Revise the entries from the line containing "Find the location" through the end of the entries, replacing "screenshot" with "screen capture" and leaving everything else unchanged. Return only those lines, and leave the pictures out.

Data for the task START

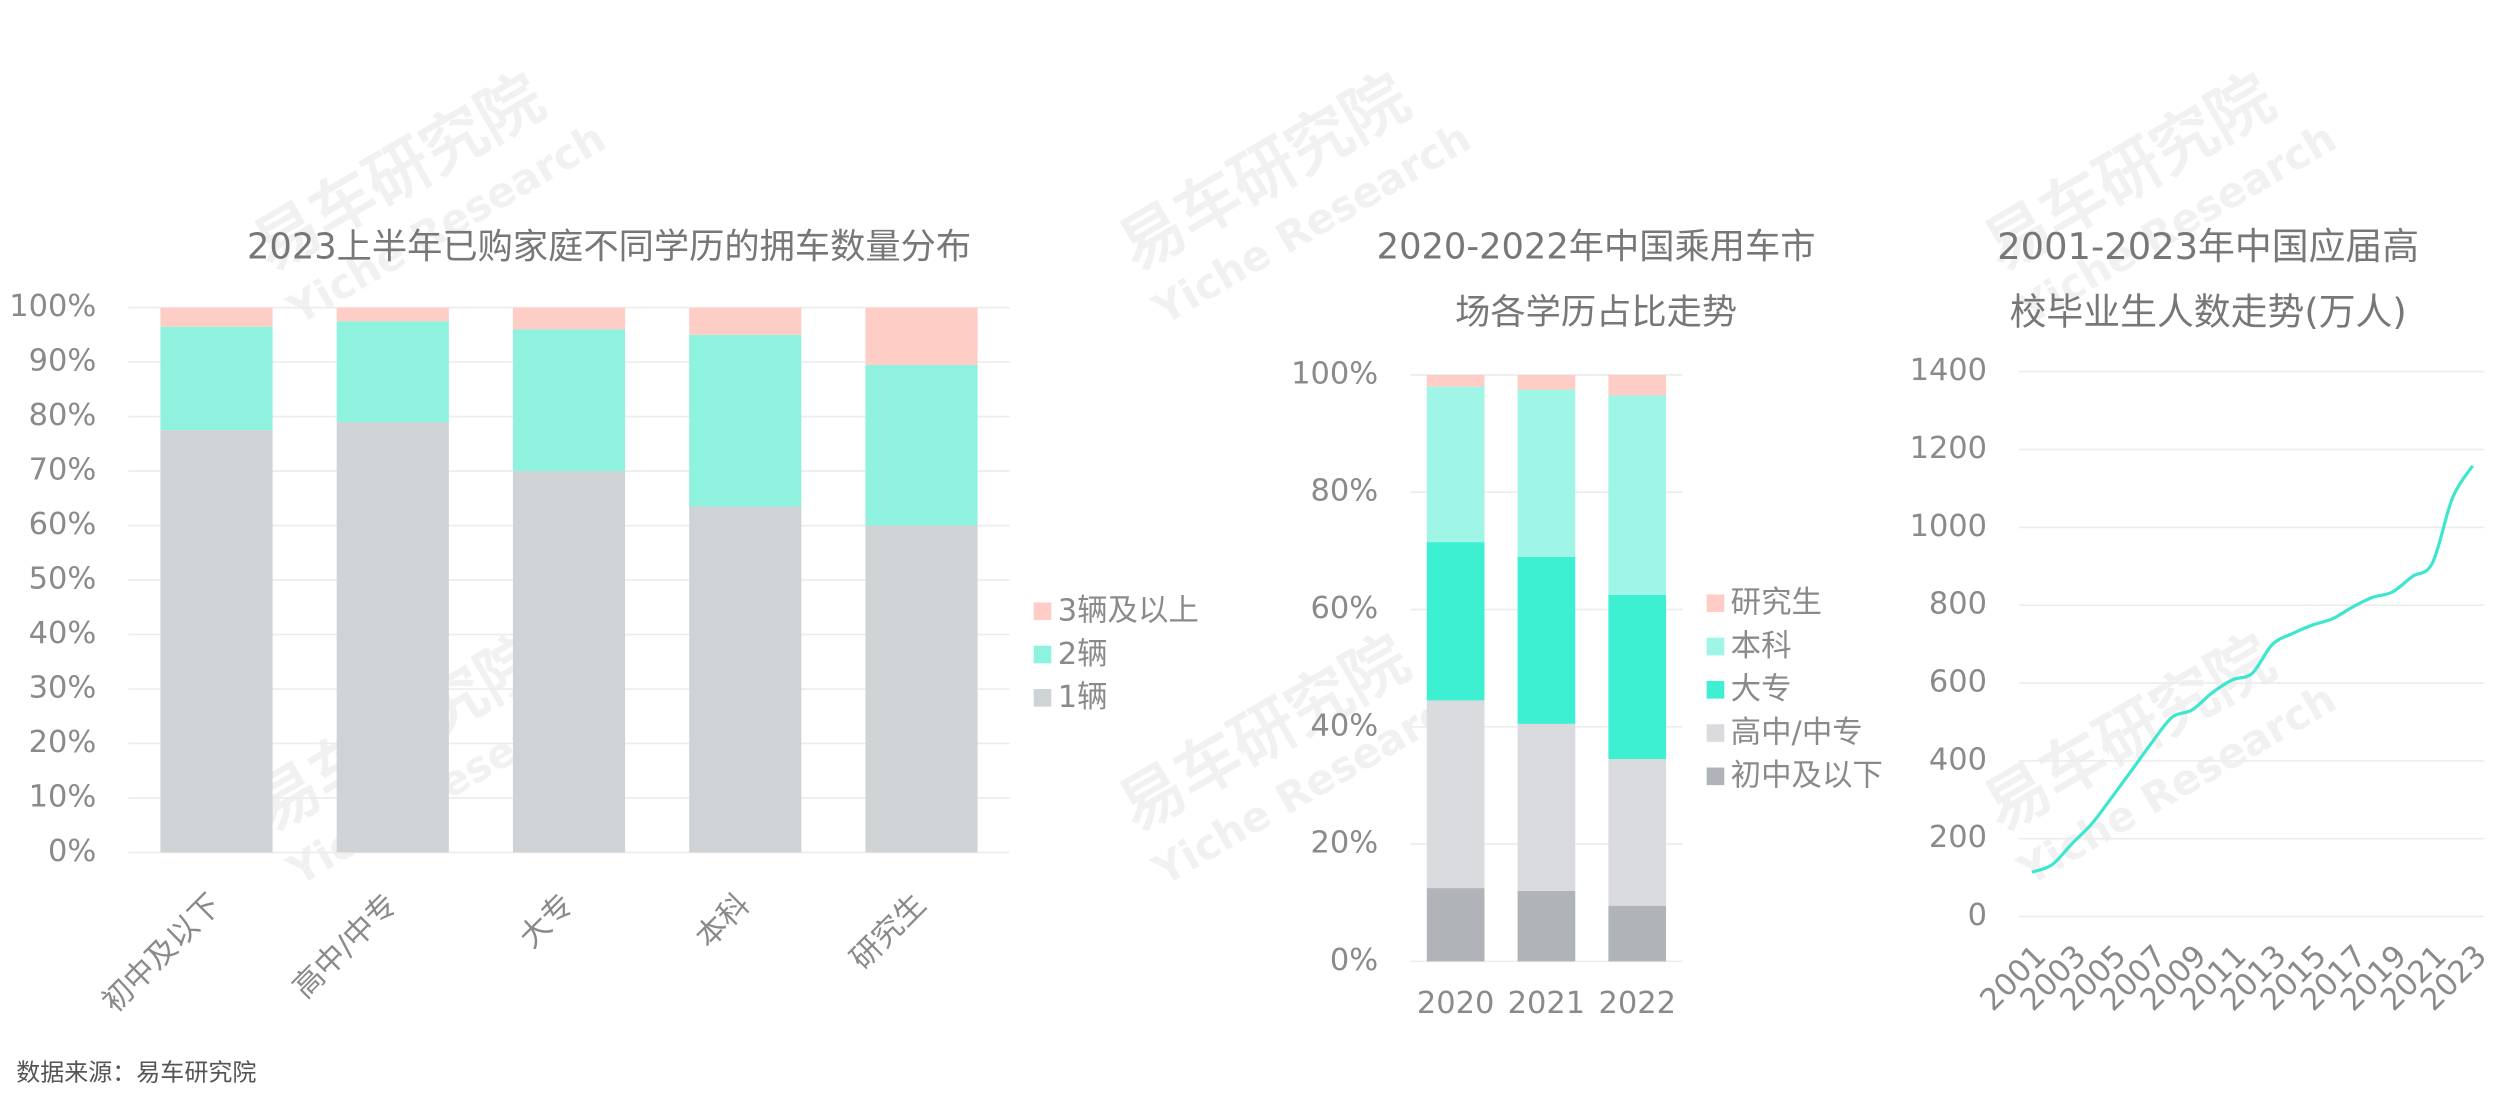 This screenshot has width=2500, height=1112. I want to click on legend-label: 1辆, so click(1083, 698).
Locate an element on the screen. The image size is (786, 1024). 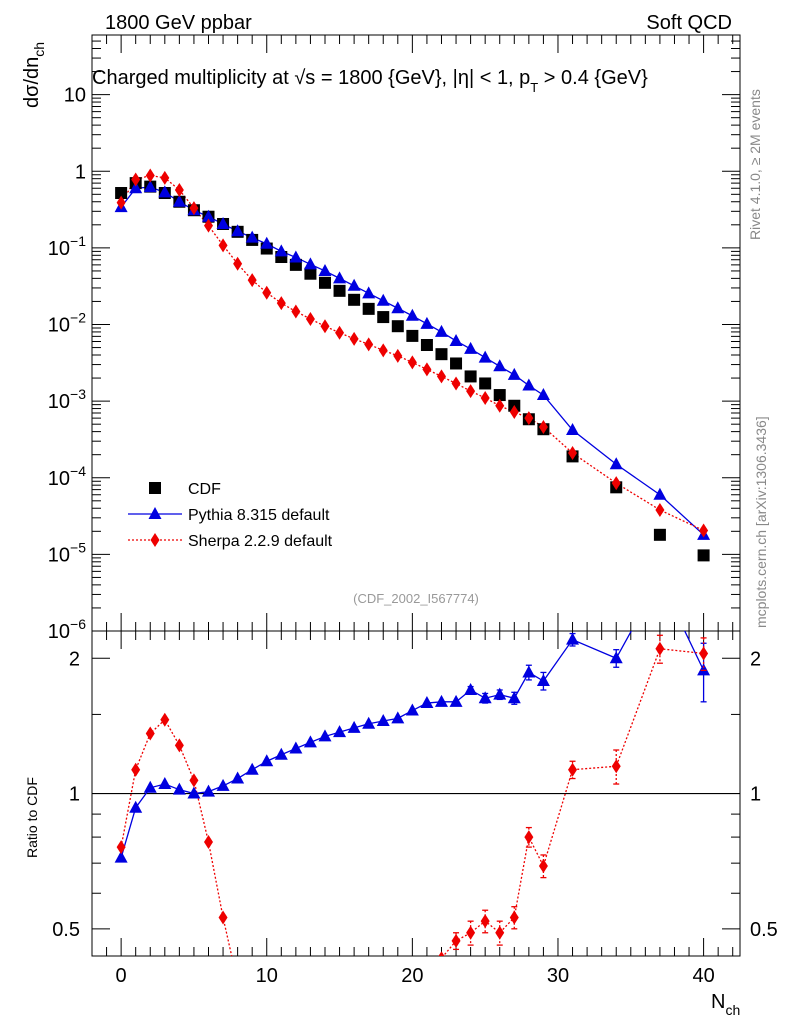
rivet-version-label: Rivet 4.1.0, ≥ 2M events is located at coordinates (755, 164).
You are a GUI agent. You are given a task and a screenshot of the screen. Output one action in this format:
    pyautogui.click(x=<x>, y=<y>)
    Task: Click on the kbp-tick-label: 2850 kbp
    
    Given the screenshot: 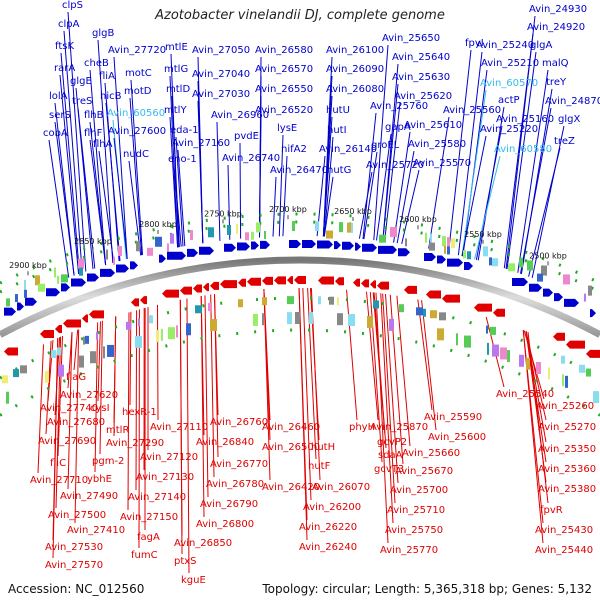 What is the action you would take?
    pyautogui.click(x=93, y=242)
    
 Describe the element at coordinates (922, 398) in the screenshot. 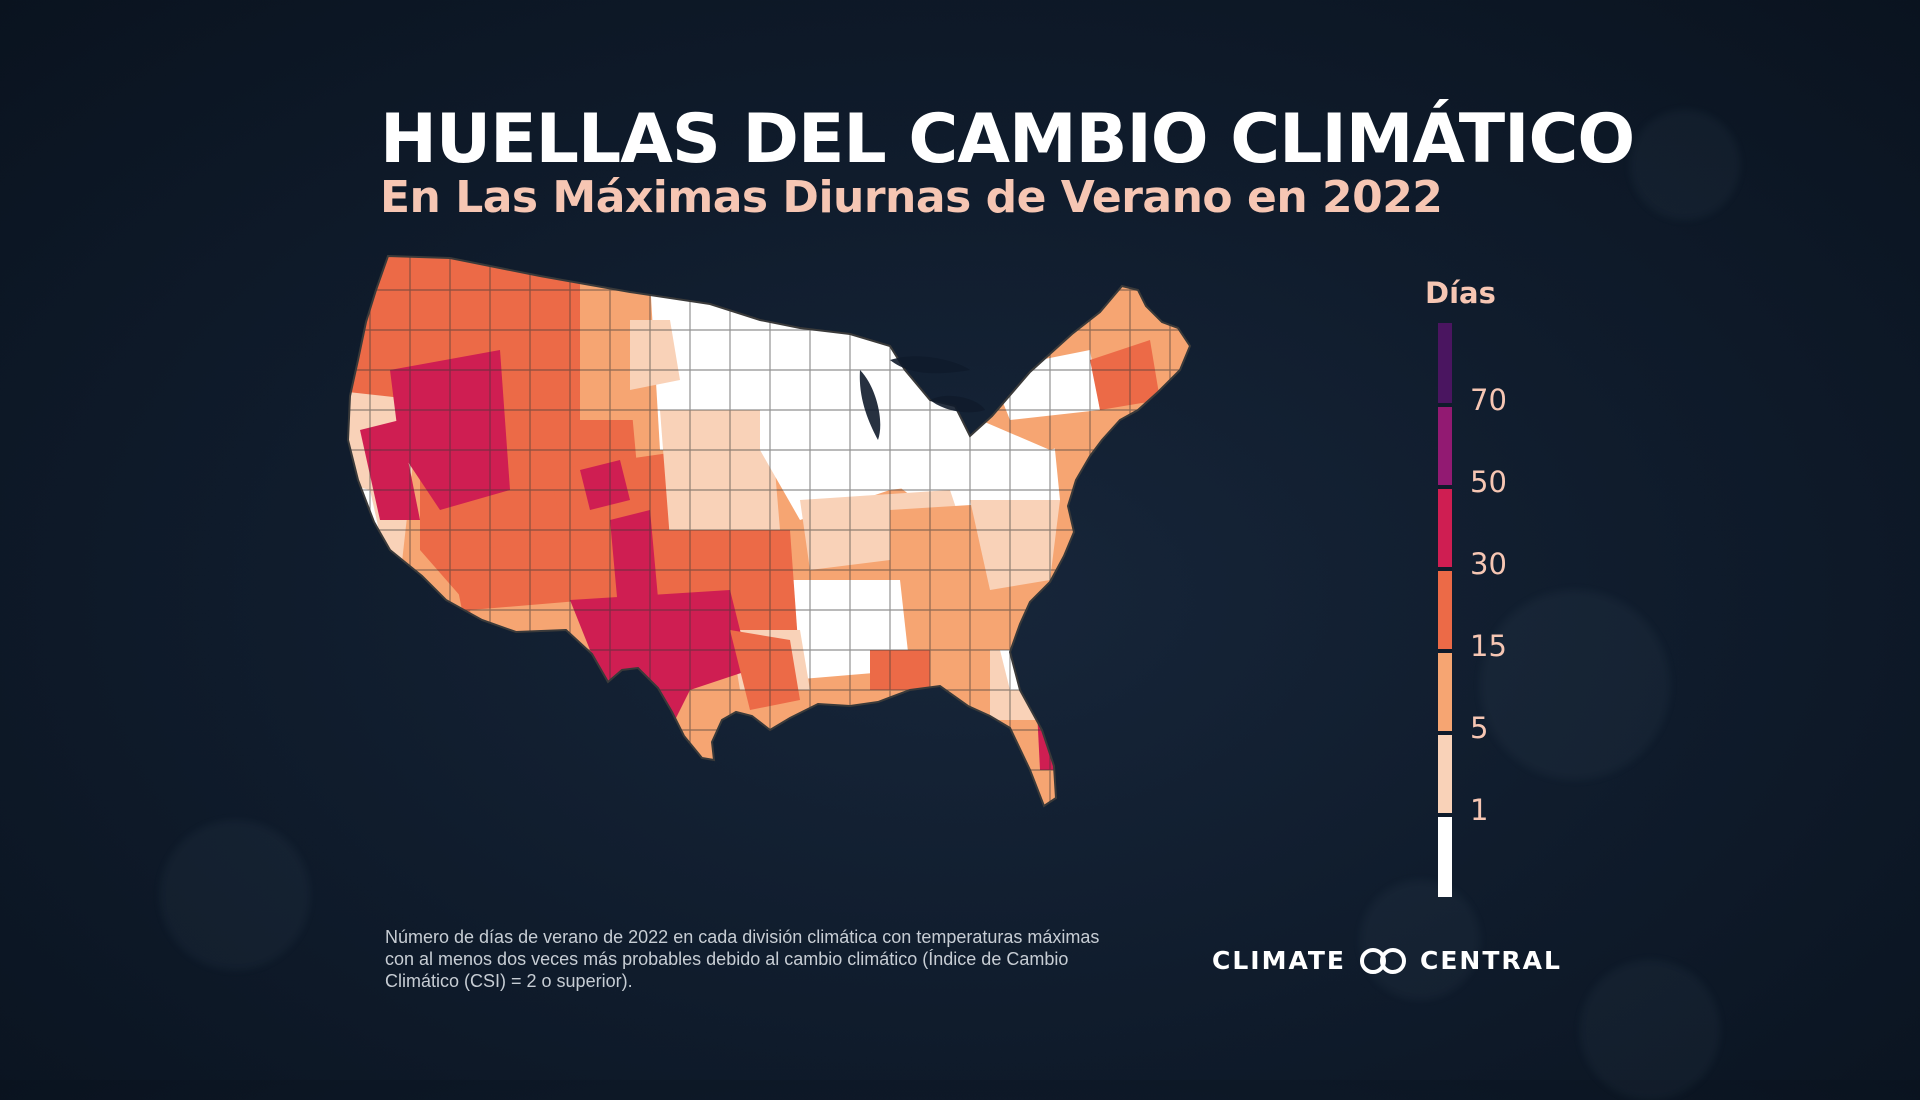

I see `great-lakes` at that location.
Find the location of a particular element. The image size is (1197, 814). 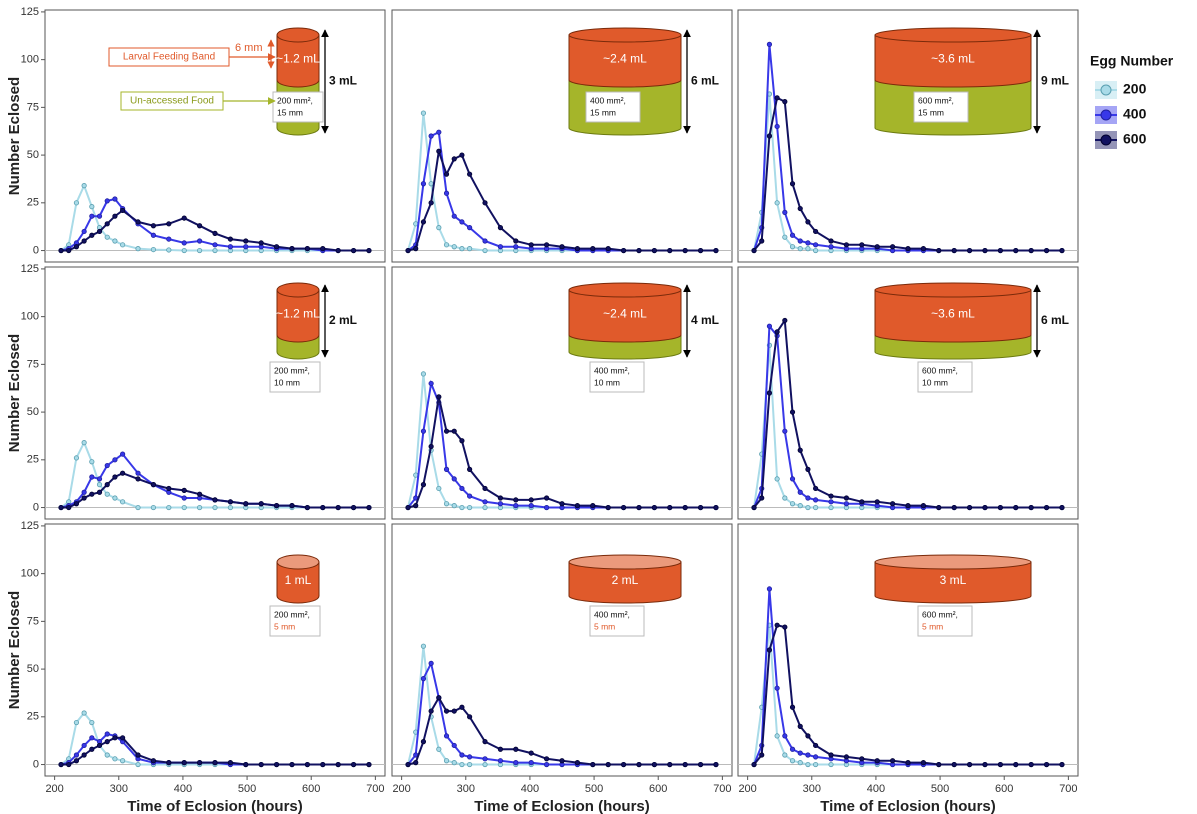

band-depth-label: 6 mm is located at coordinates (249, 48).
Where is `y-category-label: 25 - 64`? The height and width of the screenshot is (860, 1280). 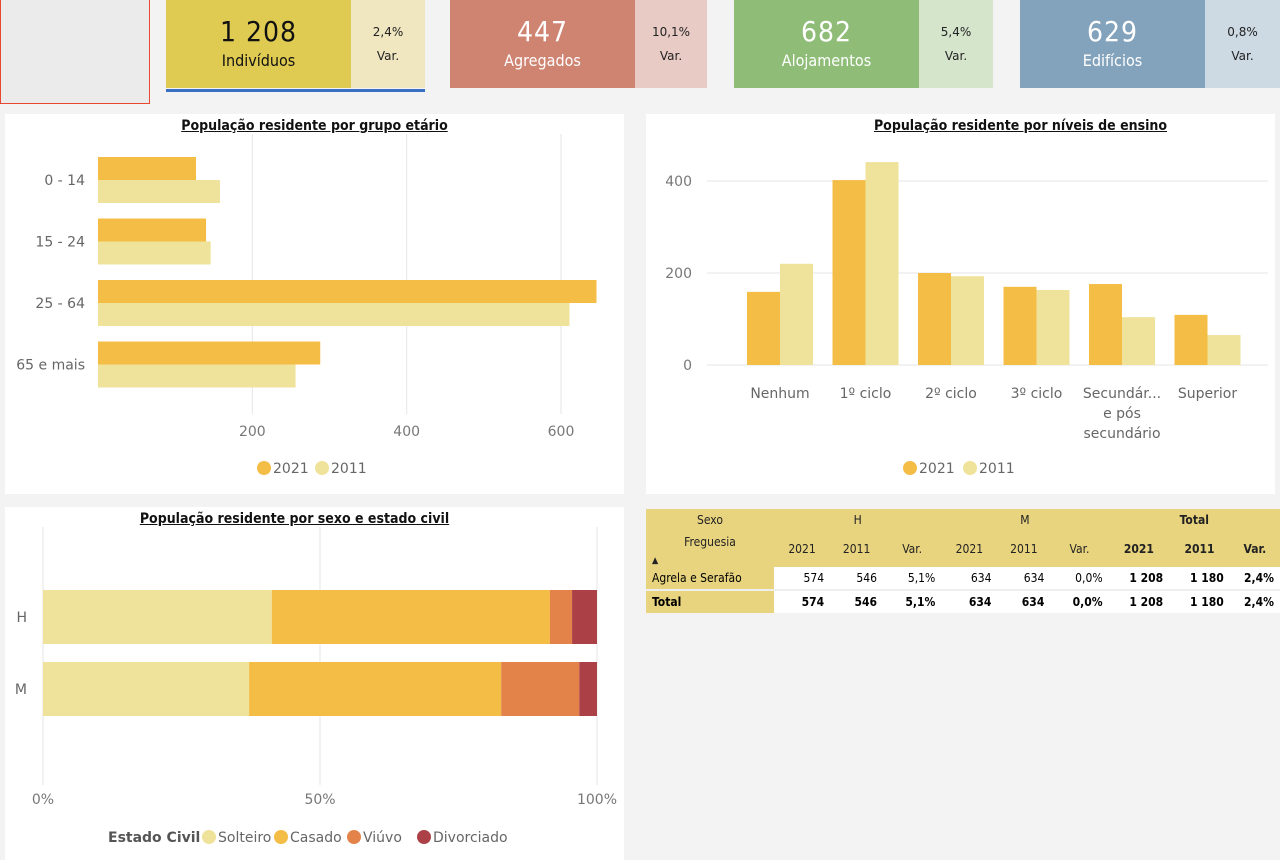
y-category-label: 25 - 64 is located at coordinates (60, 304).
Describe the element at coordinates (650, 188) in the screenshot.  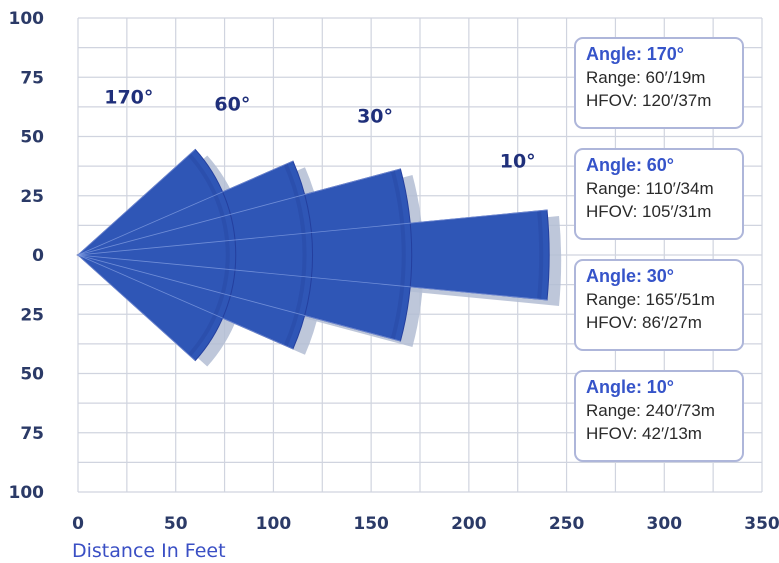
I see `info-range: Range: 110′/34m` at that location.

Data for the task END

[Solved exercise]
Find the location of a particular element. The image size is (1197, 814). 

band-depth-label: 6 mm is located at coordinates (249, 48).
Where is `y-category-label: 25 - 64`? The height and width of the screen capture is (860, 1280). 
y-category-label: 25 - 64 is located at coordinates (60, 304).
Describe the element at coordinates (650, 188) in the screen capture.  
I see `info-range: Range: 110′/34m` at that location.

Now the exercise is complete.